(GIVEN REQUEST): Scale the data from the line with "This screenshot has height=544, width=697." up to and including the line with "(1104, 534)": repeat every line, requests included, but multiply each coordinate in the answers by 0.9 and round to whole numbers, halves up. Leave the pictures out.

[Stored data]

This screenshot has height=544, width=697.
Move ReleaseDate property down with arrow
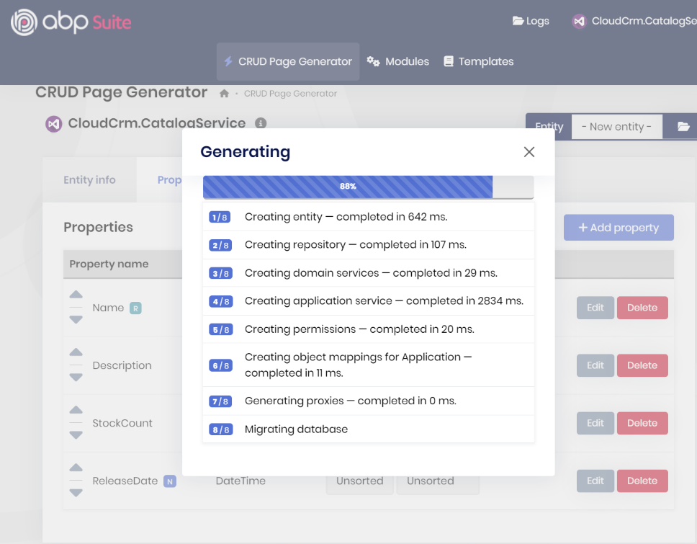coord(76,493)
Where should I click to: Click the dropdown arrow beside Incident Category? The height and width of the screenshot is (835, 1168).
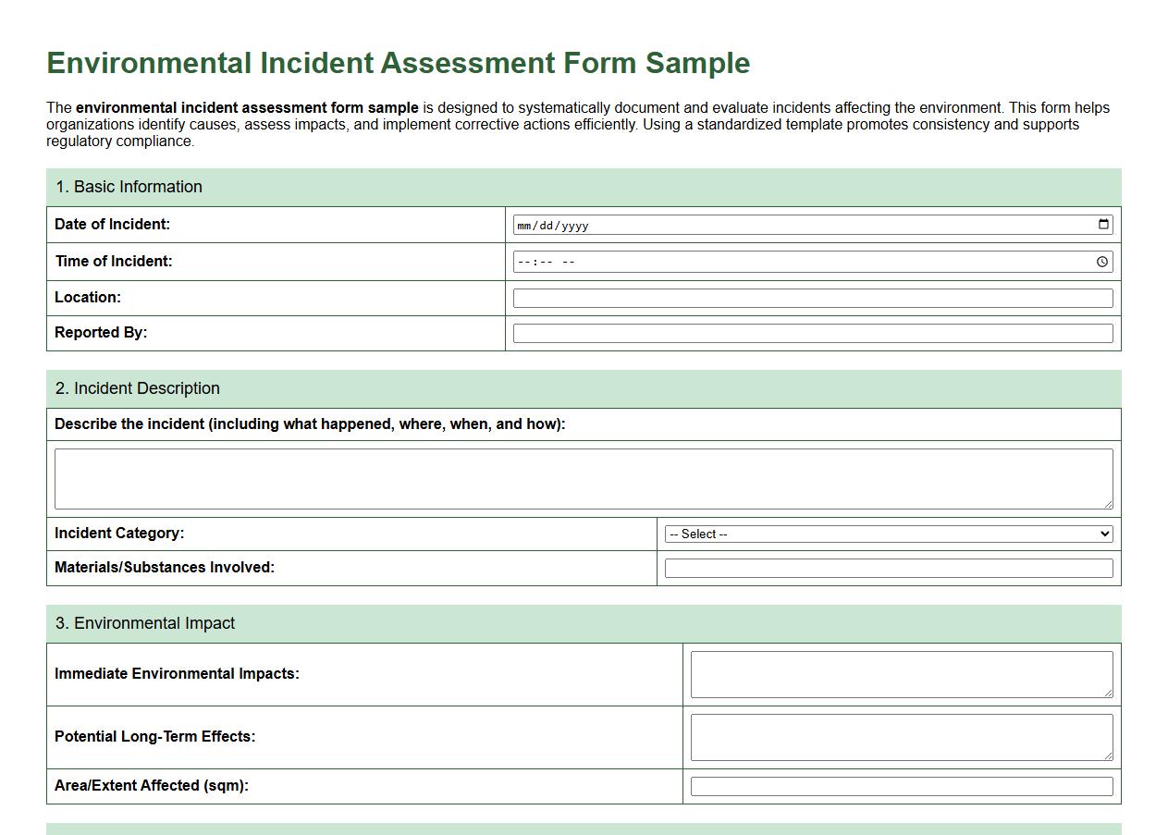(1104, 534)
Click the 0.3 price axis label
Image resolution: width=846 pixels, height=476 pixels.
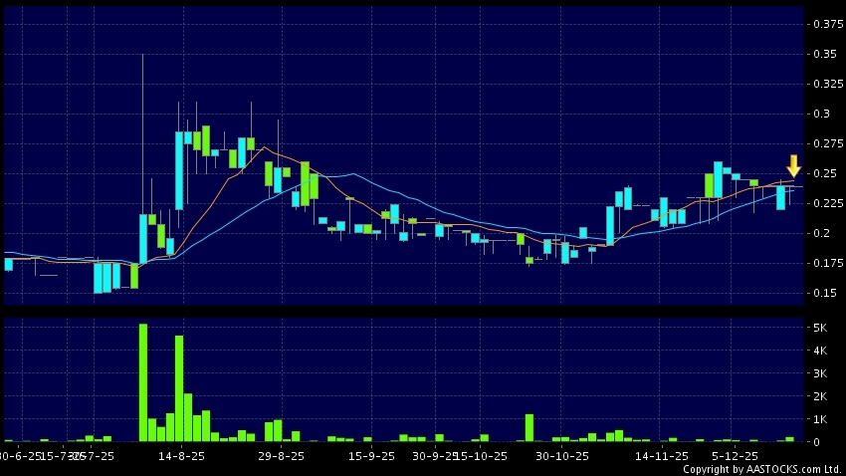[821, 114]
* * *
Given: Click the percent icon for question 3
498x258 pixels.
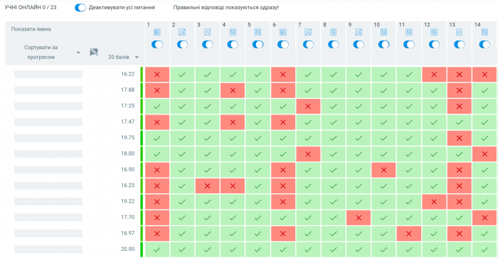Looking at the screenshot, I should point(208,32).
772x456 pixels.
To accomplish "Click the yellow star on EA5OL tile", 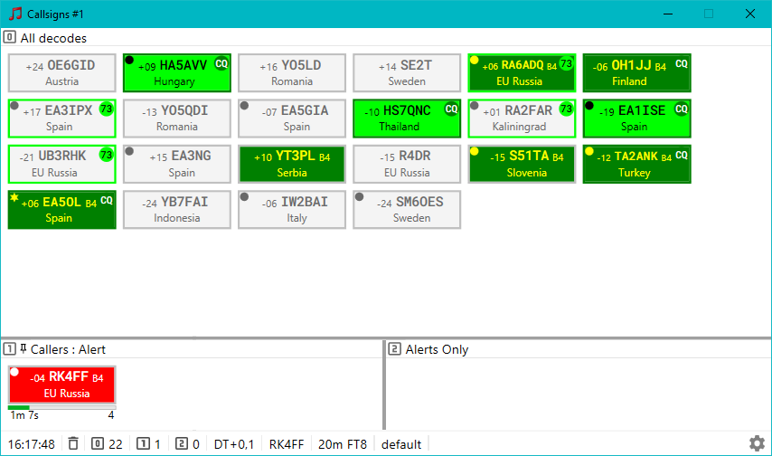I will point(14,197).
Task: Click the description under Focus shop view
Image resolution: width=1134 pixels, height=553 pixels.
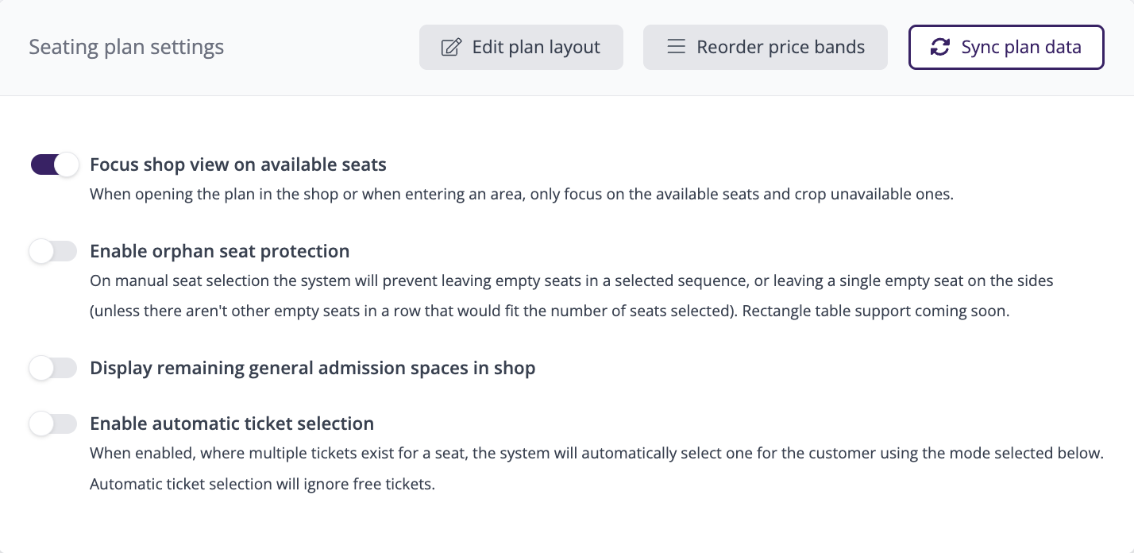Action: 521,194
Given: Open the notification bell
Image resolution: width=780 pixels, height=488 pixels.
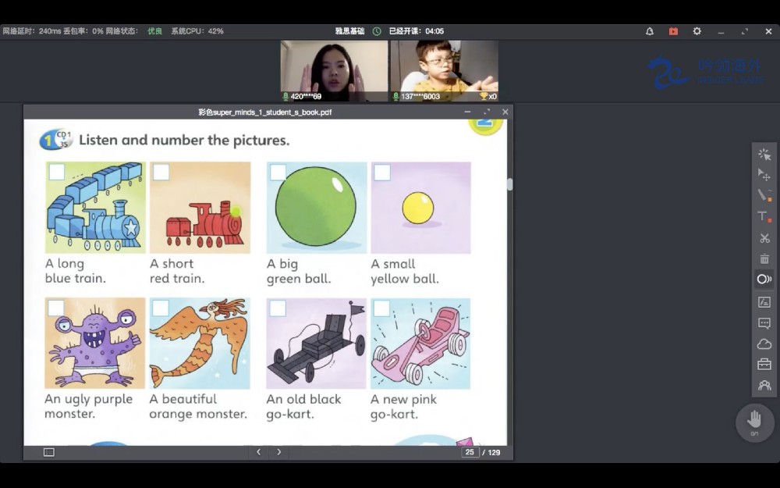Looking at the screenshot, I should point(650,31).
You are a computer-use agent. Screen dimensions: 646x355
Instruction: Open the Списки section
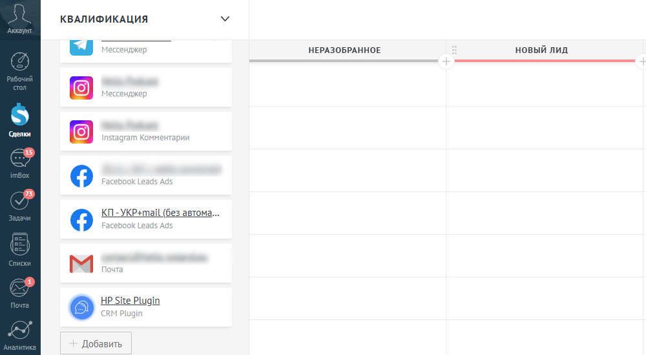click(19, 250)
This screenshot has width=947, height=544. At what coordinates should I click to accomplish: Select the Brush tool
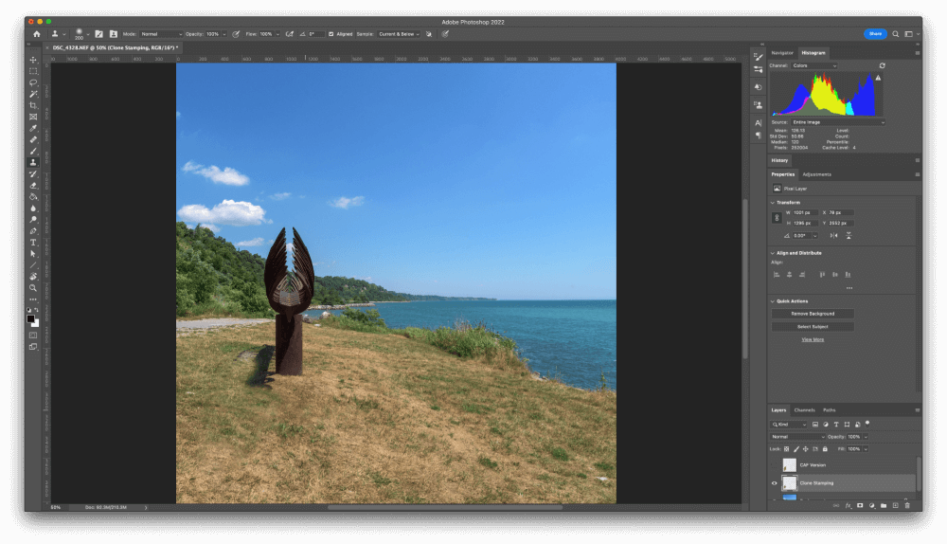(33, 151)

(COMPLETED EXERCISE):
This screenshot has height=544, width=697.
Move ReleaseDate property down with arrow
coord(68,444)
Where should I click to: Click the dropdown arrow beside Incident Category? The height and width of the screenshot is (835, 1168).
(994, 481)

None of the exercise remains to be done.